Each entry below is to be transcribed exactly.

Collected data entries

= Beginning of Section =

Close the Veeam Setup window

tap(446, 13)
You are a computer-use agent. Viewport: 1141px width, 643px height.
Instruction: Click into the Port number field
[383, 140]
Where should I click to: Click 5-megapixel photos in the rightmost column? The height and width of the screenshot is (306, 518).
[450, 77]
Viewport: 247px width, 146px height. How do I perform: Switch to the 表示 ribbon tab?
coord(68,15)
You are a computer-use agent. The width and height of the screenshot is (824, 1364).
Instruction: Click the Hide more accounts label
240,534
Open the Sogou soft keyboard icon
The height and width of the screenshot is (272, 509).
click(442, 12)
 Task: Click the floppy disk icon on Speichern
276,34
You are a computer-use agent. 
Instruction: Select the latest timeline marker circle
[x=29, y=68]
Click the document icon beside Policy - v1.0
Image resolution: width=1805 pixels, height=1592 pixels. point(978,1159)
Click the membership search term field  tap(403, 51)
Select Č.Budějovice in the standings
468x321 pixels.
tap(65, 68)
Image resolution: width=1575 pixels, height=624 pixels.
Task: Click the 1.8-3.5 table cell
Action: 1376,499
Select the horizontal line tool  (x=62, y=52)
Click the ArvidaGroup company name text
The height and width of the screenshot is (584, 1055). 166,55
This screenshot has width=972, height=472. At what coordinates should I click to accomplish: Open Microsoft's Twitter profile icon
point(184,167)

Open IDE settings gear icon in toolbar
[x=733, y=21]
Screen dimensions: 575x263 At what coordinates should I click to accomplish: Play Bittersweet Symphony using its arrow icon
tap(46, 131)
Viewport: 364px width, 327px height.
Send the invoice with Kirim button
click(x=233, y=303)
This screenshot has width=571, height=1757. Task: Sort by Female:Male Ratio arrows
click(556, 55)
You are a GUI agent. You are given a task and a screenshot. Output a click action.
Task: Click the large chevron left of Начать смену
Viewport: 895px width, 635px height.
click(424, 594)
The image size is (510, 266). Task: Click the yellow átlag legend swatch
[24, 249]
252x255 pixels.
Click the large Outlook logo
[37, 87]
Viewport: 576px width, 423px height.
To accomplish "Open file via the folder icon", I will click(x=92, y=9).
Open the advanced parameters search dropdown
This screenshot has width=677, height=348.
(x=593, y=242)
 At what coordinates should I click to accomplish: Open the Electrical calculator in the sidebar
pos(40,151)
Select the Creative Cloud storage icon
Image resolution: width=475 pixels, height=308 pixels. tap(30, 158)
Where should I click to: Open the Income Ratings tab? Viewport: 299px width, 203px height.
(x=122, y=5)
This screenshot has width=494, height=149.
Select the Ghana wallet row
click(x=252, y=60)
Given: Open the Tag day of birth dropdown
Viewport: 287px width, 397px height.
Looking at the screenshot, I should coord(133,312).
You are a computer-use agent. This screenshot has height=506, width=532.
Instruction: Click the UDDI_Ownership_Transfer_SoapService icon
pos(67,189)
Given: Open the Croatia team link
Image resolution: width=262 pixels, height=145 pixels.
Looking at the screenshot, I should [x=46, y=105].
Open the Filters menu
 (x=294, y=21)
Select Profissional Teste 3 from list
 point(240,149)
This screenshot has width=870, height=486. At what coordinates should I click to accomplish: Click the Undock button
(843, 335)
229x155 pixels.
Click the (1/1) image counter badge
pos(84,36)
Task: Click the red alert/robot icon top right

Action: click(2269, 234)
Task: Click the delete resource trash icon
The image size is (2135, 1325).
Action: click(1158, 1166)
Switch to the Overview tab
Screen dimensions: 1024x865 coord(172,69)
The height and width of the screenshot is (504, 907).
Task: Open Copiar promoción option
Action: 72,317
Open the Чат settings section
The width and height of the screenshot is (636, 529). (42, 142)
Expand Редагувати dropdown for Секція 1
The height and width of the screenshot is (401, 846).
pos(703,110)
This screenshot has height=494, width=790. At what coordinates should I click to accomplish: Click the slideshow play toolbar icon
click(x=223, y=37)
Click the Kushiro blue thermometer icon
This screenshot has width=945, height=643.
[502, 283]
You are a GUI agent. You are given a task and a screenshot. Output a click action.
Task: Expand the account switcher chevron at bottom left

= End of Section =

● **Answer to this task**
Close the Veeam Setup window

tap(446, 13)
You are a computer-use agent. Viewport: 1141px width, 643px height.
Instruction: Click into the Port number field
[383, 140]
Where should I click to: Click 5-megapixel photos in the rightmost column? The height and width of the screenshot is (306, 518).
[450, 77]
Viewport: 247px width, 146px height. How do I perform: Switch to the 表示 ribbon tab?
coord(68,15)
You are a computer-use agent. The width and height of the screenshot is (824, 1364).
Instruction: Click the Hide more accounts label
240,534
Open the Sogou soft keyboard icon
The height and width of the screenshot is (272, 509).
click(442, 12)
 Task: Click the floppy disk icon on Speichern
276,34
You are a computer-use agent. 
Instruction: Select the latest timeline marker circle
[x=29, y=68]
Click the document icon beside Policy - v1.0
Image resolution: width=1805 pixels, height=1592 pixels. point(978,1159)
Click the membership search term field  tap(403, 51)
Select Č.Budějovice in the standings
468x321 pixels.
tap(65, 68)
Image resolution: width=1575 pixels, height=624 pixels.
Task: Click the 1.8-3.5 table cell
Action: 1376,499
Select the horizontal line tool  (x=62, y=52)
Click the ArvidaGroup company name text
The height and width of the screenshot is (584, 1055). 166,55
This screenshot has width=972, height=472. At what coordinates should I click to accomplish: Open Microsoft's Twitter profile icon
point(184,167)

Open IDE settings gear icon in toolbar
[x=733, y=21]
Screen dimensions: 575x263 At what coordinates should I click to accomplish: Play Bittersweet Symphony using its arrow icon
tap(46, 131)
Viewport: 364px width, 327px height.
Send the invoice with Kirim button
click(x=233, y=303)
This screenshot has width=571, height=1757. Task: Sort by Female:Male Ratio arrows
click(556, 55)
You are a GUI agent. You are given a task and a screenshot. Output a click action.
Task: Click the large chevron left of Начать смену
Viewport: 895px width, 635px height.
click(424, 594)
The image size is (510, 266). Task: Click the yellow átlag legend swatch
[24, 249]
252x255 pixels.
Click the large Outlook logo
[37, 87]
Viewport: 576px width, 423px height.
To accomplish "Open file via the folder icon", I will click(x=92, y=9).
Open the advanced parameters search dropdown
This screenshot has width=677, height=348.
(x=593, y=242)
 At what coordinates should I click to accomplish: Open the Electrical calculator in the sidebar
pos(40,151)
Select the Creative Cloud storage icon
Image resolution: width=475 pixels, height=308 pixels. tap(30, 158)
Where should I click to: Open the Income Ratings tab? Viewport: 299px width, 203px height.
(x=122, y=5)
This screenshot has width=494, height=149.
Select the Ghana wallet row
click(x=252, y=60)
Given: Open the Tag day of birth dropdown
Viewport: 287px width, 397px height.
Looking at the screenshot, I should coord(133,312).
You are a computer-use agent. This screenshot has height=506, width=532.
Instruction: Click the UDDI_Ownership_Transfer_SoapService icon
pos(67,189)
Given: Open the Croatia team link
Image resolution: width=262 pixels, height=145 pixels.
Looking at the screenshot, I should [x=46, y=105].
Open the Filters menu
 (x=294, y=21)
Select Profissional Teste 3 from list
 point(240,149)
This screenshot has width=870, height=486. At what coordinates should I click to accomplish: Click the Undock button
(843, 335)
229x155 pixels.
Click the (1/1) image counter badge
pos(84,36)
Task: Click the red alert/robot icon top right

Action: click(2269, 234)
Task: Click the delete resource trash icon
The image size is (2135, 1325).
Action: click(1158, 1166)
Switch to the Overview tab
Screen dimensions: 1024x865 coord(172,69)
The height and width of the screenshot is (504, 907).
Task: Open Copiar promoción option
Action: 72,317
Open the Чат settings section
The width and height of the screenshot is (636, 529). (42, 142)
Expand Редагувати dropdown for Секція 1
The height and width of the screenshot is (401, 846).
pos(703,110)
This screenshot has height=494, width=790. At what coordinates should I click to accomplish: Click the slideshow play toolbar icon
click(x=223, y=37)
Click the Kushiro blue thermometer icon
This screenshot has width=945, height=643.
[502, 283]
You are a GUI agent. You are given a task and a screenshot. Output a click action.
Task: Expand the account switcher chevron at bottom left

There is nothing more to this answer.